Modern ulus devlet döneminden itibaren başka bir iskan politikasıyla karşı karşıya olduğunu belirten Dinç, "Bazı akademisyen 'yeni iskan' diyorlar. Paradigma değişikliği var. Farklılıkların bir arada yaşaması tercih edilmiyor. Ulusal vatan, ulusal toprak olarak ifade ettikleri bir şey var. Ulusun ve mekanın üretilmesi dediğimiz durumla karşı karşıyayız" diye konuştu. Yeniden İskan'ın, "kontrol edilemez olduğuna inanılanların hakim olunan bir bölgeden uzaklaştırılması onun yerine kontrol edilebilen bir ulusun tercih edilmesi olarak" akademisyenler tarafından tanımlandığını aktaran Dinç, "Kurulan ulus devletlerinin hepsinin yaptığı şeydir, mübadele anlaşması. Ama sorun sadece Osmanlı ile Yunanistan, Bulgaristan arasında değildir. Bu süreci 19. yüzyıl başına kadar götürebiliyoruz. Osmanlı-Rus savaşları 19. yüzyıla kadar devam eder, Ruslar'ın koşulları şudur, 'siz bize Ermenileri verin biz size Müslümanları'" diye konuştu.

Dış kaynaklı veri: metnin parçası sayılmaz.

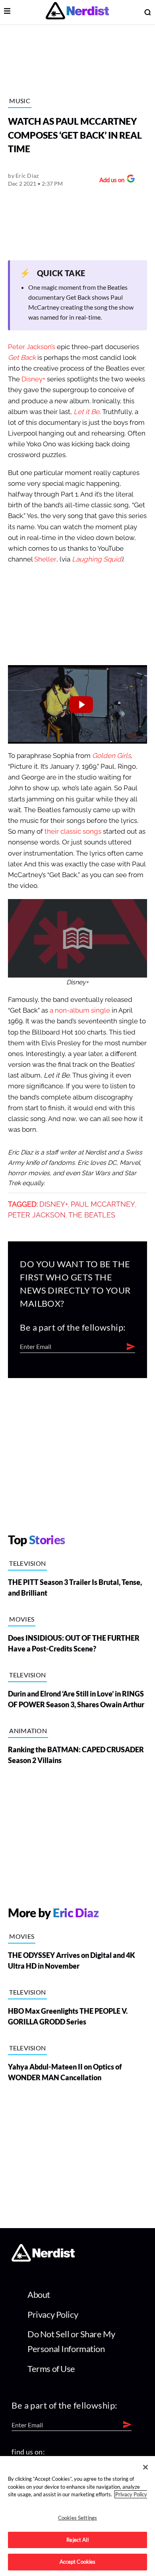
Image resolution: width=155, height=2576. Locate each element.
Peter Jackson (37, 1215)
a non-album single (80, 1010)
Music (19, 100)
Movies (21, 1619)
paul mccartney (103, 1204)
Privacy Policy (52, 2314)
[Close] (145, 2467)
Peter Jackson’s (31, 347)
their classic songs (73, 831)
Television (27, 1563)
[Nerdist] (77, 12)
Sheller (45, 559)
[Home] (43, 2259)
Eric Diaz (27, 175)
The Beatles (91, 1215)
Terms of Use (51, 2368)
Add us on (109, 180)
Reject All (77, 2540)
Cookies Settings (77, 2518)
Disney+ (33, 379)
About (38, 2294)
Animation (28, 1730)
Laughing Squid (96, 559)
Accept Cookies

Dinç, modern devletlerin Yeniden İskan'la iki amacı olduğunu belirtti ve devam etti: "Birincisi çerçevesini çizdikleri Ulasal, kültürel, siyasi kimlik içine giren bir nüfus. İkincisi insan yapısıyla birlikte mekanı değiştirerek yeni bir mekan yeni bir vatan algısı oluşturmak. Biz buna 'mekanın üretimi' diyoruz. İstenmeyen bütün farklılıklar seyreltilecek, azaltılacak bunun için gerekirse etnik temizlik, katliam, tehcir her şey uygulanacak" diyen Dinç, "Cumhuriyet bunun üzerine kurulmuştu. 1916'da pek bilinmez Kürt tehciri vardır. Rus işgaliyle birlikte 1 milyona yakın Kürt, Elazığ-Diyarbakır hattına kaçarak geliyorlar. Bir talimatname var, 'Türkleri geride bırakın, göç edeceklerse geri dönsünler ama Kürtler Batı'ya göçertilecek, nüfus dağıtılacak, ileri gelenler gözetim altında tutulacak, zaman içinde kültürlerinden uzaklaştırılması sağlanacak'. Mülteci Talimatnamesi diye geçiyor ismi ama Kürtleri anlatıyor" dedi.

Oturum, soru-cevapların ardından sona erdi.

Sempozyumun ikinci oturumu öğle yemeğinin ardından, "Türkiye'de vatandaşlık hukuku ve göçmenlik", "Göçmen ve mültecilerin adalete erişimi" başlıklarıyla devam edecek.